Enunciado 1
Responda às seguintes perguntas sobre o texto dedicado ao restaurante Zé do Barro:
(a) Em frente da entrada de que escola se situa o restaurante?
(b) Em quantos países e em quantos continentes António Saiote levou a sua arte no clarinete?
(c) Que prato escolheu o Maestro para a refeição?
Enunciado 2
Escreva a continuação do texto sobre o restaurante Zé do Barro, começando logo após a sua última frase.

Texto fornecido
* * *

Anuncie connosco
Pub
Entrevistas

À mesa, “sem snobismo” Com o maestro

António Saiote no Zé do Barro

6 de novembro de 2020
Partilhar

O restaurante

O Restaurante-Café Maracujá é um dos estabelecimentos mais típicos e pitorescos de Loures.

Dito desta forma até poderá parecer estranho, talvez porque o verdadeiro nome do estabelecimento será, na verdade, aquele pelo qual é menos conhecido.

No entanto, se falarmos do “Zé do Barro” toda a gente o conhece.

Situado mesmo em frente da entrada da Escola da Polícia Judiciária, no Barro, esta afamada casa, representa para várias gerações de “filhos de Loures” um importante ponto de encontro e uma referência para os apreciadores de uma cozinha tipicamente saloia, com verdade e sem pretensiosismos, toda ela assente nos ingredientes típicos e no verdadeiro ambiente familiar ali tão bem retratado.

Foi neste espaço que me sentei à mesa com um “filho da terra” e indubitavelmente aquele que mais longe levou o nome de Loures a nível internacional, o Maestro António Saiote.

Com efeito, António Saiote percorreu o Mundo inteiro espalhando a sua arte no Clarinete, como intérprete, como Maestro, mas também como pedagogo, em mais de 30 países de 4 continentes, o que faz dele o mais conceituado clarinetista português e um dos mais respeitados especialistas deste instrumento a nível mundial.

A sua vasta carreira - que este ano assinala 50 anos – e na qual conviveu profissionalmente com os melhores do Mundo e de entre os quais se destaca, não o impede de conservar uma simplicidade contagiante que bem demonstra as suas qualidades enquanto ser humano.

É delicioso ver a forma como respeitosamente é tratado por todos, mas em particular por aqueles que, desde menino o conhecem e ainda hoje o tratam carinhosamente pelo mesmo nome.

Nome esse que soou, enquanto nos cumprimentávamos e retirávamos as máscaras ao chegar ao restaurante, irrompendo da boca do Zé, ao perguntar ao “Tóninho” - o que ia comer?

Da comida do “Zé do barro”

A Dª Carminda aguardava diligentemente a resposta para iniciar a preparação das nossas travessas.

É ela que orienta a cozinha e que desde aí coordena as operações. Mas quando há grelhados para fazer é o “Zé do Barro” que chega o lume ao carvão e “põe a carne - e o peixe - no assador”, enquanto a filha de ambos, a Elsa, trata do Balcão e do serviço de mesas.

E assim vem sendo há 45 anos, desde que o Zé deixou o seu ofício de Serralheiro, para com a sua mulher Carminda tomar conta do, então, café e mercearia (já “Maracujá”) onde investiram as suas poupanças para criar um novo projeto de vida.

É desta forma simples que esta família sabe tão bem receber à sua mesa, pessoas das mais diversas condições e que depressa se tornam amigos da casa, pela forma única como ali se come bem num ambiente descontraído, sempre abrilhantado pelo apurado sentido de humor do Zé. Foi com este à vontade, próprio de quem se sente “em casa”, que o Maestro optou pelo Polvo cozido, enquanto eu já há muito me havia decidido pelo Atum “de barrica”. Afinal, foi esta a minha escolha para este mês de novembro. O mês em que na zona saloia tradicionalmente se come esta especialidade, que tão bem liga com a (cada vez mais rara) água-pé e umas castanhas e nozes.

* * *

Dados fornecidos
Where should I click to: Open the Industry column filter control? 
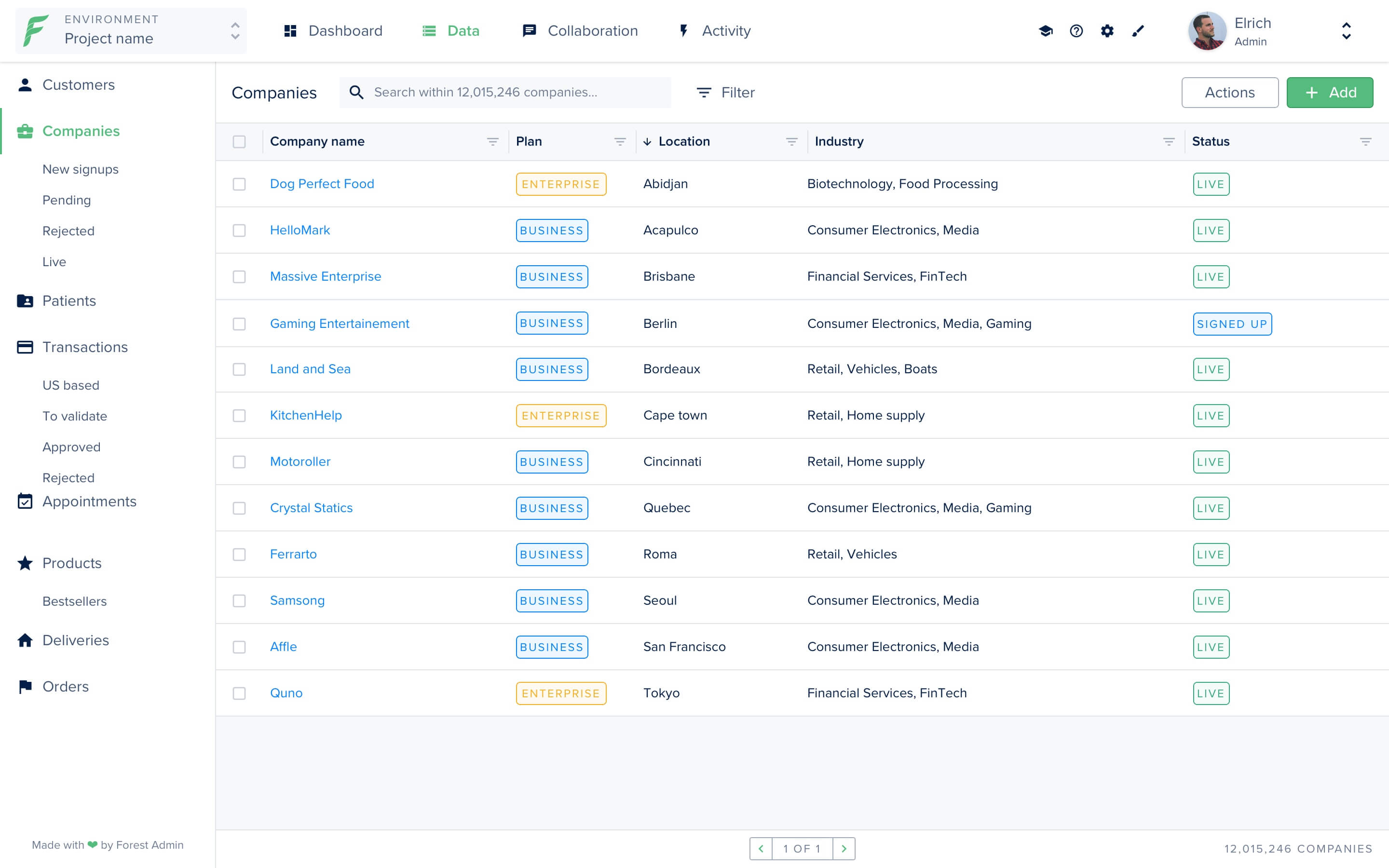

* * *

Resultado da tarefa 1
(a) Fica em frente da entrada da Escola da Polícia Judiciária, no Barro.
(b) Em mais de 30 países de 4 continentes.
(c) O Maestro escolheu o polvo cozido.

Resultado da tarefa 2
Este estabelecimento que encerra ao domingo para descanso, tem durante a semana alguns pratos típicos com bastante procura, desde bacalhau assado com batatas a murro, ao muito procurado pernil à sexta-feira.

Por encomenda também prepara um delicioso arroz de cabidela, e tem quase sempre iguarias únicas como as caras de bacalhau ou ainda, e nos tempos certos, apresenta também pratos tradicionais como o Atum de barrica.

Depois, é aqui que se come uma das maiores especialidades saloias, ainda confecionados à boa maneira antiga, e que para mim são há muitos anos os melhores “Charniqueiros” (queijadas de leite) que alguma vez comi.

Enquanto esperávamos o café, o Maestro confidencia-nos que a sua esposa não sabia o que eram charniqueiros, e em torno da comida continuámos com facilidade a conversa, e é aqui que connosco partilha, enquanto apreciador de boa comida, o seu prazer pela cozinha e que sempre que pode põe em prática, não apenas em casa, mas também cozinhando para os seus alunos.

Do Maestro

É vastíssimo o Curriculum do Maestro António Saiote e não caberia de forma alguma neste exercício de escrita.
Começa como solista na Orquestra Sinfónica Juvenil em 1973 e representou Portugal na Orquestra Mundial de Juventude e desde então não mais parou.
Obteve os mais elevados e prestigiantes graus académicos e atuou sempre nas melhores orquestras como solista convidado pelos quatro cantos do Mundo, designadamente, em importantes congressos e concursos internacionais.
Na sua carreira de Maestro, tem vindo a dirigir todas as orquestras nacionais e importantes orquestras na Europa e na América Latina, onde igualmente formou centenas de músicos.
Foi Júri de concursos internacionais e designado para inúmeros cargos de destaque tendo recebido galardões, entre outros, Membro de Honra da Associação Internacional de Clarinete.
É professor na Escola Superior de Música e Artes do Espetáculo do Porto, de cuja Orquestra Sinfónica também é diretor artístico e maestro titular, e colabora regularmente em projetos pedagógicos na América do Sul e na Ásia.
O seu percurso faz com que não seja fácil falar de António Saiote, na sua carreira, tamanha é a sua vastidão, mas é fácil falar com António Saiote.

Da conversa

Homem de discurso fácil e envolvente Humanista e "sem snobismos", como gosta de dizer.
E foi assim, sem snobismos, e como Homem simples que é, que sentados à mesa do Zé do Barro fomos deixando fluir o resto da conversa.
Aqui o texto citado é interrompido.